I suspect the reason people have responded well to Power Suit is that fundamentally it’s based on a really good true story, and—basically because of sexism—we just haven’t seen a lot of this kind of story before. My main impetus for writing it was to better understand my mother, who is a complicated figure with whom I have had a complicated relationship.

Power Suit isn’t intentionally political beyond just trying to do the best job it can at telling a female-centered story (which is of course in and of itself political). But I do make a couple of jokes in the pilot about a male character, for example, being as naked in the scene as if he were a female character and this were shot in 1983. And I have a note at the end of another scene, where two of the female leads play racquetball together, that there is specifically not a sexy locker room shower scene afterwards.

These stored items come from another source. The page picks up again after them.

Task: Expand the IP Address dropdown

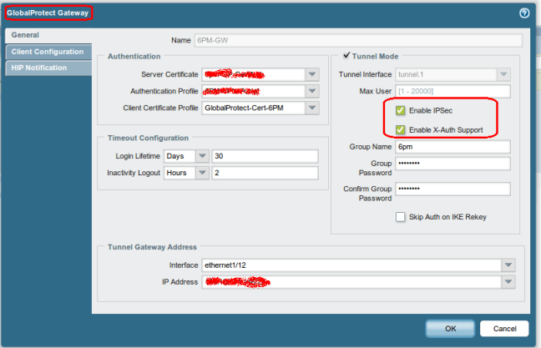Action: tap(508, 282)
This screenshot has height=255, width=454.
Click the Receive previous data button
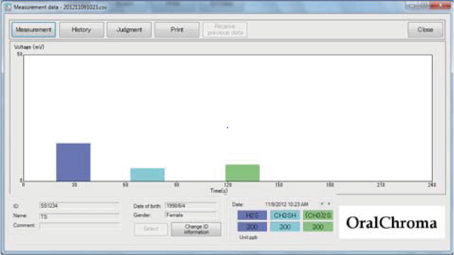(x=225, y=30)
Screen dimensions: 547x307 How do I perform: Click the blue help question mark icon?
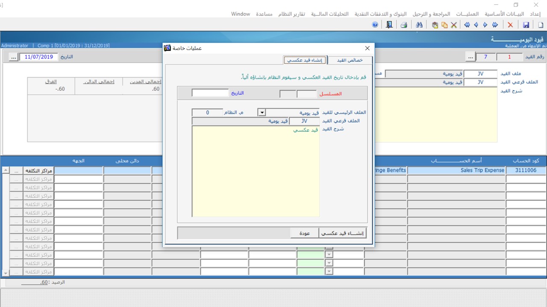375,25
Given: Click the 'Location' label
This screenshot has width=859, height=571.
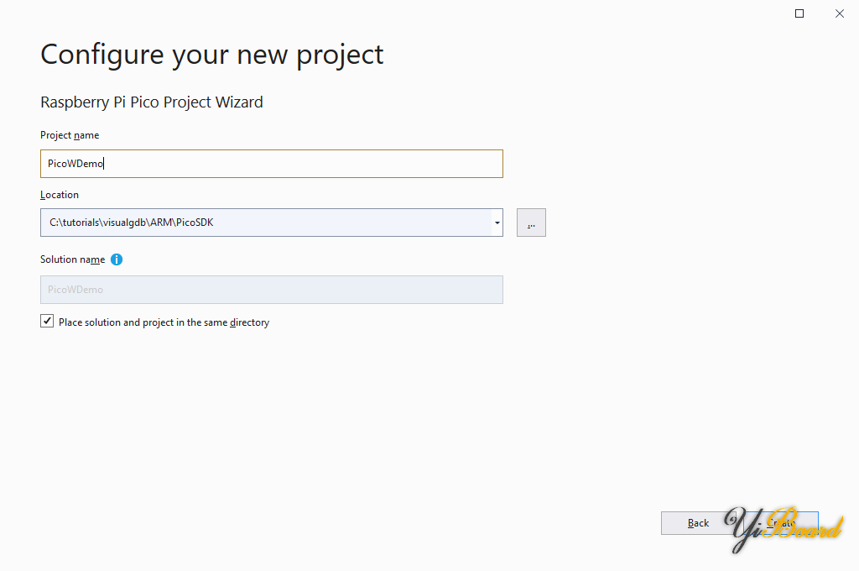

You signed with management this year, much of that because of the potential they saw with Power Suit. I like to ask every writer—what’s the advice you’d give someone before going into that first general meeting with a company interested in repping you?

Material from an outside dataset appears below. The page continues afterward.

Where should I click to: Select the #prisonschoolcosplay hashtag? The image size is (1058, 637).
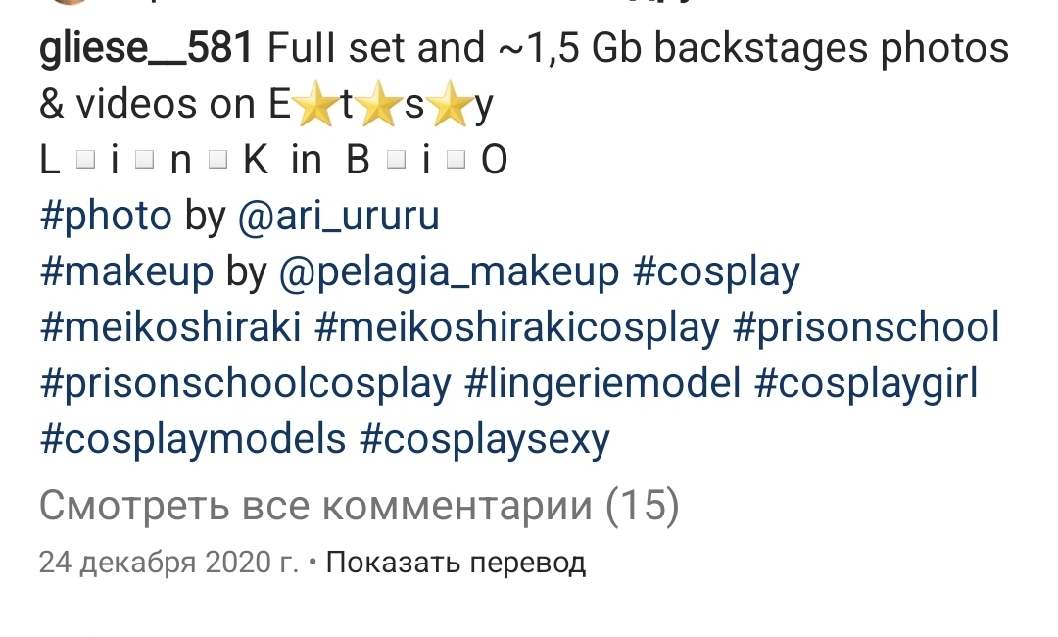click(245, 384)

Oh man, do I feel unqualified to give advice on this. . . . I’ve only had a handful of such meetings, and I suspect they present very different challenges for different people. I will say that for myself, in any future meetings I would try to heed the age-old wisdom that there is no such thing as too much preparation.

Like, if I were going into a meeting next week with a potential agent, for example, I would probably make sure I had the elevator pitch of everything I’ve ever written and every pitch I’ve ever thought of memorized, rehearsed, and ready to go. I’d try to be familiar with every title the company has recently produced, and learn as much as I can from social media about anyone who I know will be in the meeting.

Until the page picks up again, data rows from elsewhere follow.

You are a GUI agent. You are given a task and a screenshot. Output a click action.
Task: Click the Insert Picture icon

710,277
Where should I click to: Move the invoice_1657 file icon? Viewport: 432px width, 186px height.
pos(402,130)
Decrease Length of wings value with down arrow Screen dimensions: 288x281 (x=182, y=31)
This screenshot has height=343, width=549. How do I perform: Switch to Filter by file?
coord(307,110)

And then, if I am being honest, right before the meeting, having not really done those things, I would probably recite the litany against fear from Dune and/or do that thing Alexandria Ocasio Cortez does in the documentary Knock Down The House where she says to herself like a mantra some version of: “I’m powerful. . . I take up space. . . .”

Best 80s movie with a female lead not named Sigourney Weaver. . . ?

You mean I don’t get to pick Gorillas in the Mist?!

Okay, I want to say Agnès Varda’s 1985 classic Vagabond to sound both erudite and feminist, but if I’m being honest it’s Paul Bartel’s cult classic, Lust in the Dust, starring Divine. It’s the absurd slapstick drag queen western comedy you definitely did not know you needed in your life right now, but which you should at least go immediately watch the trailer for it on YouTube.

Honorable mentions: Return to Oz and Clue.

Nick Roth grew up in L.A., went to grad school to be an English professor, then instead became a substitute middle-school Latin teacher, and finally a film and television writer. He also lived in Beijing for a little while, and you would likely be surprised how good he is at guitar.

He and his wife have two rescued dogs: Stanley Poochie (bossy) and George Bailey (very brave), as well as a surly genius cat named Galileo. In his spare time, he is an active local political volunteer and would love to talk to you about saving the world. He is repped by Zero Gravity.